EXTRACTED TEXT:
I contacted Nick off-list to ask about how the parameters controlling for sympatry (mx01y), subset sympatry (mx01s), vicariance (mx01v), etc., work.

Nick kindly provided a very detailed and helpful answer (thank you very much!!!!), and as this might be of interest to others, I am pasting the conversation below. 

Best regards, Ivan

*****

Dear Dr. Matzke

A few months ago, I posted a question in the BioGeoBEARS Google group about modifying DEC and DIVA-like to allow inheritance of wide sympatry (similar to BAYAREA-like, but also allowing vicariance). I am still confused about this, so I took the liberty of reaching out, and would appreciate any insight you could kindly provide. Please feel free to answer it in the group so more people will benefit from it.

TASKS TO CARRY OUT:
1. In the forum post about BioGeoBEARS parameters, which parameter controls subset sympatry?
2. Write the next part of the forum post about BioGeoBEARS parameters, starting right after its last sentence.
The items that come next play no part in this.

Screen grounding examples

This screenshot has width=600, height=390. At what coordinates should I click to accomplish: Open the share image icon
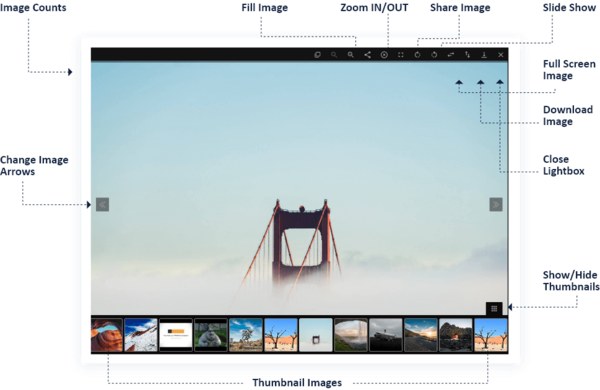coord(367,55)
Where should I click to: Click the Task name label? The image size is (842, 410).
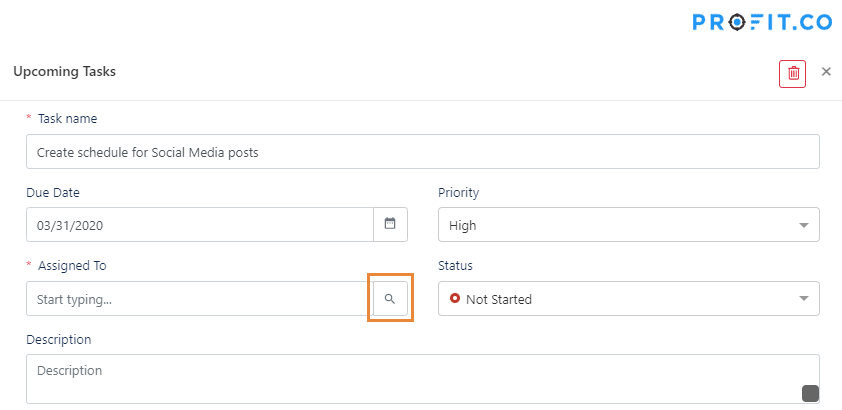(67, 119)
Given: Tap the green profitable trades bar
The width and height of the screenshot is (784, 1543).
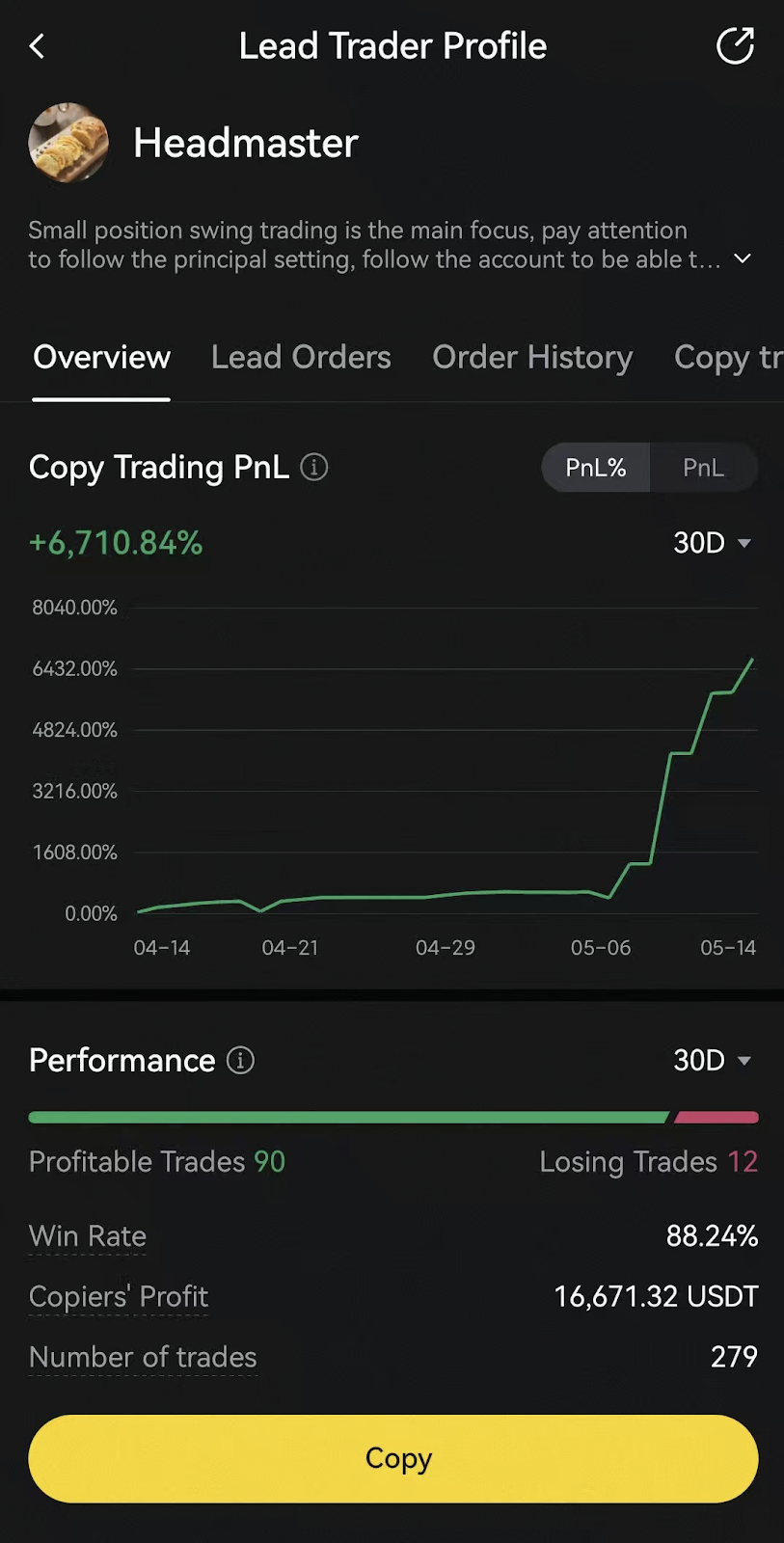Looking at the screenshot, I should 347,1118.
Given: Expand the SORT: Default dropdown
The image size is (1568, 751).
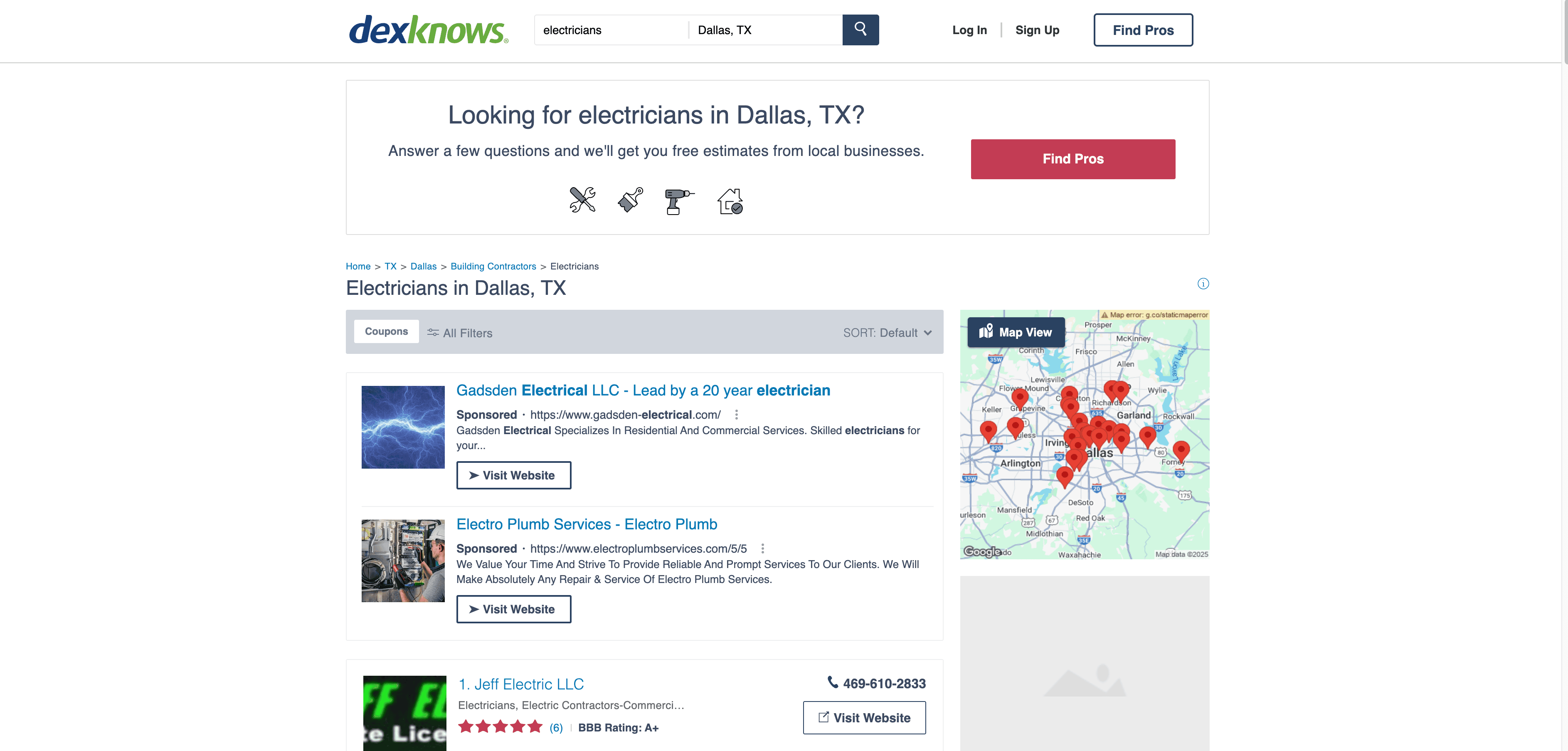Looking at the screenshot, I should point(887,333).
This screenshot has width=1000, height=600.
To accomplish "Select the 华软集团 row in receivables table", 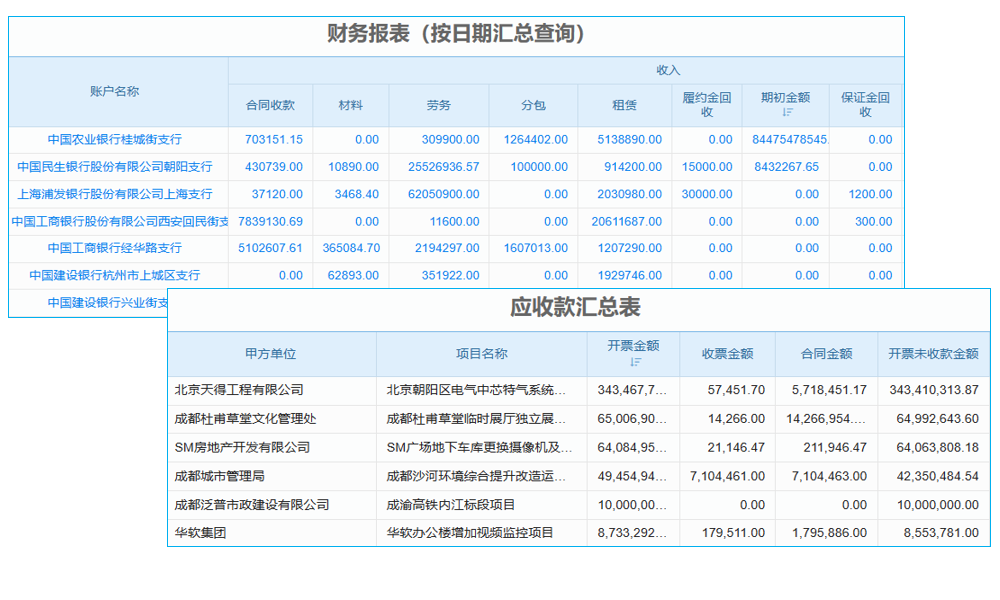I will (x=203, y=533).
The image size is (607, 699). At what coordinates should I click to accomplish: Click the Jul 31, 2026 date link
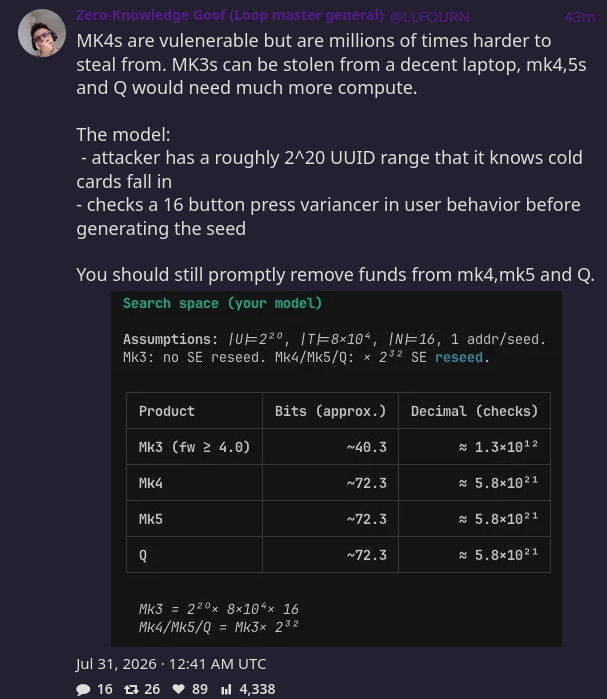[x=171, y=664]
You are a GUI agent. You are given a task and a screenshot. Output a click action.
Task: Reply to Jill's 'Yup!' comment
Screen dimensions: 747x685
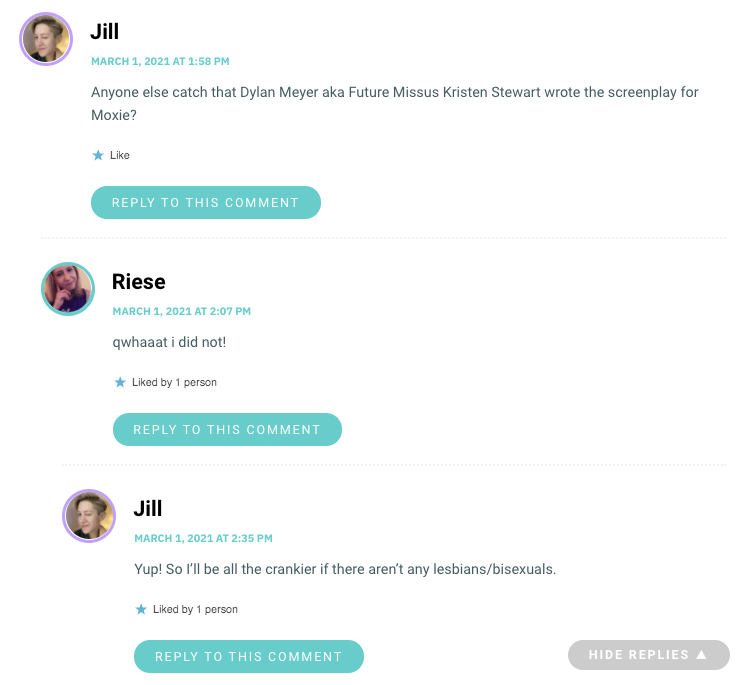click(249, 656)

RESPONSES:
1. mx01s

2.
I modified the parameters table in both DEC and DIVA-like models by adding this bit of code:
BioGeoBEARSobject$BioGeoBEARS_object@params_table["mx01y","type"] = "fixed"
BioGeoBEARSobject$BioGeoBEARS_object@params_table["mx01y","init"] = 0.9999
BioGeoBEARSobject$BioGeoBEARS_object@params_table["mx01y","est"] = 0.9999

This results in models that do allow BOTH wide sympatry and vicariance (so they do the trick I wanted), but I am afraid this might be too simplistic. Is setting "mx01y","init"] to 0.9999 giving too much weight to wide sympatry? (e.g., by underweighting vicariance events?)

I wonder if I should set it to  "mx01y","init"] to 0.5 in the case of DEC, and to 0.3333 in the case od DIVA, to be more equitable with other possible events? Or how should I calculate this?

Thank you very much for any help.
Best,
Ivan

*****

Hi! The "mx01" parameters decide how much relative weight to give to the daughters of different range sizes.

0.0001 means "put all the weight on daughters of size 1" (this applies to the daughter that is non-identical to the ancestor at speciation)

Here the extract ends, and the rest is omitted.